*** The input ***
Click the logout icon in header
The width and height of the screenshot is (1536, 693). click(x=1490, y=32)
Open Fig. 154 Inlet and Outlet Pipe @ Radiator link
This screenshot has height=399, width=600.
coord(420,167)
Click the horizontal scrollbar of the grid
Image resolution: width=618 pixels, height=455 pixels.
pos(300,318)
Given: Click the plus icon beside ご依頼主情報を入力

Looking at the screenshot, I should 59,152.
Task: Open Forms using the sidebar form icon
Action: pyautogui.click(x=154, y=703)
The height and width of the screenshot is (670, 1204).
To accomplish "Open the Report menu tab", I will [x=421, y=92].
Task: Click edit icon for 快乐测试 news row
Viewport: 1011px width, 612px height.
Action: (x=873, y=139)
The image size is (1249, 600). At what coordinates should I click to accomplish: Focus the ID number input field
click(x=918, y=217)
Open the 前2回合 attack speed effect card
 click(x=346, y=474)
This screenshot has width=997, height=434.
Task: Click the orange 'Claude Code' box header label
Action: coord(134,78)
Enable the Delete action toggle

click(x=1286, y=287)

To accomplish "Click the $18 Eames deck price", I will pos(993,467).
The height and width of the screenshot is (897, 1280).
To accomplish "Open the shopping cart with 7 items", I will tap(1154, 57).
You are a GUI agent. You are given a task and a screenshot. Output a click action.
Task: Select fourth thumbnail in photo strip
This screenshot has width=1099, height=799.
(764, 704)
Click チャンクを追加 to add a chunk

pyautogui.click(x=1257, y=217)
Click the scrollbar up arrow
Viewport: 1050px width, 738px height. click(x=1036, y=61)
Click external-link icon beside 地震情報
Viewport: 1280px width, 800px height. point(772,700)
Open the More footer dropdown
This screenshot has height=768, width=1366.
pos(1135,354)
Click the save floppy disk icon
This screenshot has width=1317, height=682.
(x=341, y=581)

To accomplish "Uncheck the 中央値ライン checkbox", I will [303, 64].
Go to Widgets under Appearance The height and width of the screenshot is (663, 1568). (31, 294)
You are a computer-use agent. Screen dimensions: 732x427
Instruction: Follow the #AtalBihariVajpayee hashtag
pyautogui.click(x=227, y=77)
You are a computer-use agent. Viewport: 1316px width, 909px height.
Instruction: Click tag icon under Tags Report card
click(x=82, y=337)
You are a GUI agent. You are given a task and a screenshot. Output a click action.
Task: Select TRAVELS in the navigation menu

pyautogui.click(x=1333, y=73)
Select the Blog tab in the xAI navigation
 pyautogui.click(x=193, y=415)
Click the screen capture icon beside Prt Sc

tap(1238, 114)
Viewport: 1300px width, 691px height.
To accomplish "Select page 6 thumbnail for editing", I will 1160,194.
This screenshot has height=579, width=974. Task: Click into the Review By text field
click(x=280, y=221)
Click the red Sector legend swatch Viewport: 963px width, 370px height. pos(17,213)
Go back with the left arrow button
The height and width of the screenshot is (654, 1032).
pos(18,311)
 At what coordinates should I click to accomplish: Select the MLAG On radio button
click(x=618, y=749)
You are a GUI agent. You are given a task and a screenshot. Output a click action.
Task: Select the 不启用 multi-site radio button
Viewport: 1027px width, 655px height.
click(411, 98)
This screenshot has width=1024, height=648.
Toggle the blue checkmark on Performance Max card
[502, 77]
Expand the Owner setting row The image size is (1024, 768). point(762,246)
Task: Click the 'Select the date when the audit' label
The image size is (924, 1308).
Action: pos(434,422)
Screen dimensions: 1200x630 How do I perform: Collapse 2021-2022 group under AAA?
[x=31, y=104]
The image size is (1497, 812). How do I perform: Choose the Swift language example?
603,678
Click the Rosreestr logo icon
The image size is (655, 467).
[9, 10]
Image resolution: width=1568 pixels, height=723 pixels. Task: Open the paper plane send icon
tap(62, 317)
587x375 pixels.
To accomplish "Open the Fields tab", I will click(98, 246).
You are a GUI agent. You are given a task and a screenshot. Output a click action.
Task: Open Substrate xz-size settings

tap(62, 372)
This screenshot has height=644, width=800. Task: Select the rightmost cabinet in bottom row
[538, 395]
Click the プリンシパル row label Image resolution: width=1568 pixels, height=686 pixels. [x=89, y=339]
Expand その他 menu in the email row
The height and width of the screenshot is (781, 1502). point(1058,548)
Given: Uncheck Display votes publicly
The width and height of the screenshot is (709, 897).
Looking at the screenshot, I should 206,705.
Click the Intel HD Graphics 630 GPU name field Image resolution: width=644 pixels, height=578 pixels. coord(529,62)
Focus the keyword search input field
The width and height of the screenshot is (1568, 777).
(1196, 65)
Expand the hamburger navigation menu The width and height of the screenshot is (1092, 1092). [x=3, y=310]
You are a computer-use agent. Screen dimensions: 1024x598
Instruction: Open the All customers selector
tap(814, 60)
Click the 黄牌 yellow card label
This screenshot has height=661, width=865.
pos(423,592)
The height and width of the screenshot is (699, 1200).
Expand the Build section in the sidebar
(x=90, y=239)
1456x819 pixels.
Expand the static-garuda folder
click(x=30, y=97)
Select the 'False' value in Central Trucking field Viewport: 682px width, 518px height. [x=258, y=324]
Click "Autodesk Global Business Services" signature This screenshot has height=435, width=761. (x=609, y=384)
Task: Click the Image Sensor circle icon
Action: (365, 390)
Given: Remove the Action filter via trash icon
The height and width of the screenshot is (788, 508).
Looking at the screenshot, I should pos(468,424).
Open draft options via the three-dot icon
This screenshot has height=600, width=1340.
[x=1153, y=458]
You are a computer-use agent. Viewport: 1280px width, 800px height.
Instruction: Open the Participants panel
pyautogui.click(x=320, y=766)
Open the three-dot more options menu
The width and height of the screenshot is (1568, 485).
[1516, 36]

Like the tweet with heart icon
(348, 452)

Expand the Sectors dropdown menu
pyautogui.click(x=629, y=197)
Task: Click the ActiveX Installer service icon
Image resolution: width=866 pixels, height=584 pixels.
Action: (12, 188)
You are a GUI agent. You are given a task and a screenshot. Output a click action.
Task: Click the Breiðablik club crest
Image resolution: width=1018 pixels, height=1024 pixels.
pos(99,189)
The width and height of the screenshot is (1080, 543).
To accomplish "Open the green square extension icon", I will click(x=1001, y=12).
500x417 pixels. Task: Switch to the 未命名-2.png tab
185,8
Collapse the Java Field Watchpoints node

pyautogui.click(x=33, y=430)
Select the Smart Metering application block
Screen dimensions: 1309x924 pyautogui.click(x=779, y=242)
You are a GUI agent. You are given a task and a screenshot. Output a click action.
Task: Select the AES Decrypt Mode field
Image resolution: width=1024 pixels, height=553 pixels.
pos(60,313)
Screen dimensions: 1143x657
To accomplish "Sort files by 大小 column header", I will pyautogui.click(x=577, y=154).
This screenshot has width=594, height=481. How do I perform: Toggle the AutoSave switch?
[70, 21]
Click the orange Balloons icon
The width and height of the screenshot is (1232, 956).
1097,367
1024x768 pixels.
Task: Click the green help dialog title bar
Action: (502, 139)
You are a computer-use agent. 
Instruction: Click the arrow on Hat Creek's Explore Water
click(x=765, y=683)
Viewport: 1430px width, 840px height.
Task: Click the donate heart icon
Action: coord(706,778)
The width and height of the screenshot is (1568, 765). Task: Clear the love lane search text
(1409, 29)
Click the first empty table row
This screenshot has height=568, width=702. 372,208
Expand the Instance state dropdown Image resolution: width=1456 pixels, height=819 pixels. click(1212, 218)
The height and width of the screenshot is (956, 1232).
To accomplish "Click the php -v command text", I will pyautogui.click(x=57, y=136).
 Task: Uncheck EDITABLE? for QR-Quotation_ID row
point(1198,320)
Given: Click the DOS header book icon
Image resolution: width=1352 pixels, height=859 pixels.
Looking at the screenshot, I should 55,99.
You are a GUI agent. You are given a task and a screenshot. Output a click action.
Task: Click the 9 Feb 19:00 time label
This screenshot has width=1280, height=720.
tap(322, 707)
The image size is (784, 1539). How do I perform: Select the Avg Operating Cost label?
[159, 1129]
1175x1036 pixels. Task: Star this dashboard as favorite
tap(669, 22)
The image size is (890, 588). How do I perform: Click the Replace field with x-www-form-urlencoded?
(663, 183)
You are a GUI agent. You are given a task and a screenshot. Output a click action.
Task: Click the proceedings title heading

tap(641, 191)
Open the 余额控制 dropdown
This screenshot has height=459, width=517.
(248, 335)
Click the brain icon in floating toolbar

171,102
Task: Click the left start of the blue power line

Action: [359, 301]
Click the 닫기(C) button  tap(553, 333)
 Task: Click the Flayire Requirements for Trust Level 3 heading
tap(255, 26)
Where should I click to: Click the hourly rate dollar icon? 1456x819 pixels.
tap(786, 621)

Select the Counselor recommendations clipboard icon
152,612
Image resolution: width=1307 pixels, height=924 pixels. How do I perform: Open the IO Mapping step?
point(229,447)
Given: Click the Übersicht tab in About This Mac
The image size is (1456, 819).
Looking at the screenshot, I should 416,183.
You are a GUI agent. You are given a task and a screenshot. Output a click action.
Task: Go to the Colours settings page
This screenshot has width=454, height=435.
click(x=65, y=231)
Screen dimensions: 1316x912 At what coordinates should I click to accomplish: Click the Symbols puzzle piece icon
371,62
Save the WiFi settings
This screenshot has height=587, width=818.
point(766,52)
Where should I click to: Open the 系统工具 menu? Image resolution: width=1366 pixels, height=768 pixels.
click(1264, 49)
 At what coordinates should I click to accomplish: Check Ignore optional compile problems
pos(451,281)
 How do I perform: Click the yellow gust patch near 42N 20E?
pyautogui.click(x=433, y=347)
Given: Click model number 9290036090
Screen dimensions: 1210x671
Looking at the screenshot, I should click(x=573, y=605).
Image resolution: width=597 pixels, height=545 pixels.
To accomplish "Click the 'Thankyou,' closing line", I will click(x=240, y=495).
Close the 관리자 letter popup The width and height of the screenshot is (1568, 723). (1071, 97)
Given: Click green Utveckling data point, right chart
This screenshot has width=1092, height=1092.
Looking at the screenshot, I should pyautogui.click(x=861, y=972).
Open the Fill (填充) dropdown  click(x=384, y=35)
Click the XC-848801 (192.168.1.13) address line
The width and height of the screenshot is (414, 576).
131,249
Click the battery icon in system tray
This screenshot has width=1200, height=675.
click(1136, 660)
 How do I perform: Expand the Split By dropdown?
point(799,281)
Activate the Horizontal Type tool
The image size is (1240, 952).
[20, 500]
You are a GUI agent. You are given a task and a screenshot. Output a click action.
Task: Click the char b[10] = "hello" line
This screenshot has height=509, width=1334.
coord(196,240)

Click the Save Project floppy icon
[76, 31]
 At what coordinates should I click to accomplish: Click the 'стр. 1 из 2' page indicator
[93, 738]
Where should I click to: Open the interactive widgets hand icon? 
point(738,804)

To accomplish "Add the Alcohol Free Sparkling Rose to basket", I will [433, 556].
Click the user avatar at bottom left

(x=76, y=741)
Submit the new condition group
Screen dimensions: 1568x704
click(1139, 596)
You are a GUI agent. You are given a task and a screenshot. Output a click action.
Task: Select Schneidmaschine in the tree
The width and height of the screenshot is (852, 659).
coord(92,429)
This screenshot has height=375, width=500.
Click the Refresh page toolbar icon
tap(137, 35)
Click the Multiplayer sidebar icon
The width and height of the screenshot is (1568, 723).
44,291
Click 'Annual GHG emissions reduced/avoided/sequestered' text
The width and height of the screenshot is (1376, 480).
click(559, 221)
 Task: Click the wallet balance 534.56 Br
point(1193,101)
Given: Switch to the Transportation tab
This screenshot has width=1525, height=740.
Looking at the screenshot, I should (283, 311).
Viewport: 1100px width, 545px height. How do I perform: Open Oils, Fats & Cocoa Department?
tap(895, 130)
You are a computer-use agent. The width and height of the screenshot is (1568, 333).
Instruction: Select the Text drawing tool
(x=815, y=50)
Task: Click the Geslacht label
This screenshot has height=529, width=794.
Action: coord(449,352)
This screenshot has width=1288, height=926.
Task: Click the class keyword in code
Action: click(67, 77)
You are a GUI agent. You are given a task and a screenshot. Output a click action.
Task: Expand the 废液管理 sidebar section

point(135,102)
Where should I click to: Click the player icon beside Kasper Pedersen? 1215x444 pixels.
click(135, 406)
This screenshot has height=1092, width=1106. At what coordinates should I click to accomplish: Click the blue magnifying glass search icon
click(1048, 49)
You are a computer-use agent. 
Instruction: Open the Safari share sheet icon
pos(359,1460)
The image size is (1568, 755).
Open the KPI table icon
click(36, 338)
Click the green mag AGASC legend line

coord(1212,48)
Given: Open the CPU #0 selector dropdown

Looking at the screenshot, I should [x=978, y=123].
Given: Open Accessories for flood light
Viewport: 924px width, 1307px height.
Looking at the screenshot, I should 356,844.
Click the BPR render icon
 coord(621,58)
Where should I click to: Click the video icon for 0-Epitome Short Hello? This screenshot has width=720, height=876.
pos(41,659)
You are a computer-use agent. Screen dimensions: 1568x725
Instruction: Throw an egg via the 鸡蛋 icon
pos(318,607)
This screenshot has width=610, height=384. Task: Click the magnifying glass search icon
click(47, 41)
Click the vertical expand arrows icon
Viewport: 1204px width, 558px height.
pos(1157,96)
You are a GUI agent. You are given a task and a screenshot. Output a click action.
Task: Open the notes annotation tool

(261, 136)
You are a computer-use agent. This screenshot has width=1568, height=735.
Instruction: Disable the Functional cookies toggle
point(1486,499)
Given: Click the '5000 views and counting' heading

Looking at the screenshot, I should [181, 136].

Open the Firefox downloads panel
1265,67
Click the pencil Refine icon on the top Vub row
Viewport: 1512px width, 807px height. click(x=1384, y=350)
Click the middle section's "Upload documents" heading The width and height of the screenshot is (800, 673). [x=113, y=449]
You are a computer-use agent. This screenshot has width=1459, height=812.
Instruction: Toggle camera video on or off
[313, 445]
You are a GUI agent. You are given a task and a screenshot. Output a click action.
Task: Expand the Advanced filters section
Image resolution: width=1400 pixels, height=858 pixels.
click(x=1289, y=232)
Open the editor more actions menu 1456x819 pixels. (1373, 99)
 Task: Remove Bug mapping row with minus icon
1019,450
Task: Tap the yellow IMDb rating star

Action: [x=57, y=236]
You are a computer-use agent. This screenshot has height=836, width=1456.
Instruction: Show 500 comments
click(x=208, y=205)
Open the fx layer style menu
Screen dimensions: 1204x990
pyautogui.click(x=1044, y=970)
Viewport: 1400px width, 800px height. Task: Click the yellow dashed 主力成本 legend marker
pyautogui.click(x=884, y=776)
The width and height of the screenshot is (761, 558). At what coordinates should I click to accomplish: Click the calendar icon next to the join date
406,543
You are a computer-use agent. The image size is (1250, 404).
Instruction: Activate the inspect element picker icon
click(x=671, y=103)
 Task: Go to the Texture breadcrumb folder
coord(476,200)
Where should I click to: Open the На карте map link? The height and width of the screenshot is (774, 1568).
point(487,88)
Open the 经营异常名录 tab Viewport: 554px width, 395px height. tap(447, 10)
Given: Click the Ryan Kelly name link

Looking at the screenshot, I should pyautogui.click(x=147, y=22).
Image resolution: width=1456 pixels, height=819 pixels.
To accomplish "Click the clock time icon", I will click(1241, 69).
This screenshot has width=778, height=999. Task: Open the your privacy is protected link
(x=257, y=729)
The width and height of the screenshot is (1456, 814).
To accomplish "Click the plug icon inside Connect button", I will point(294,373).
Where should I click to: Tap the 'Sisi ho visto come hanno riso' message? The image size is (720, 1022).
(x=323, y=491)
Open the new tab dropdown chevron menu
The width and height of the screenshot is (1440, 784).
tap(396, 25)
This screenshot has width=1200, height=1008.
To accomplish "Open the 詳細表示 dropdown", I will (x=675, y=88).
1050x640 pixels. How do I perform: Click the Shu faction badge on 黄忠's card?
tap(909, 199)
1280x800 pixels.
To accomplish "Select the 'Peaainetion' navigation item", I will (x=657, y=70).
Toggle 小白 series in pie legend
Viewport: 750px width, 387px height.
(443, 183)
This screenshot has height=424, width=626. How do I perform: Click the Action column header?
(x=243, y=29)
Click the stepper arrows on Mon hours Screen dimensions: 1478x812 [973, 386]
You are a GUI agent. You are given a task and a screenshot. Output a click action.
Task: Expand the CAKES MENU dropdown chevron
***
Exercise directions: Reproduce the material verbatim from the line with "Expand the hamburger" to the line with "click(x=30, y=97)", including both of those lines.

Task response:
Expand the hamburger navigation menu The width and height of the screenshot is (1092, 1092). [x=3, y=310]
You are a computer-use agent. Screen dimensions: 1024x598
Instruction: Open the All customers selector
tap(814, 60)
Click the 黄牌 yellow card label
This screenshot has height=661, width=865.
pos(423,592)
The height and width of the screenshot is (699, 1200).
Expand the Build section in the sidebar
(x=90, y=239)
1456x819 pixels.
Expand the static-garuda folder
click(x=30, y=97)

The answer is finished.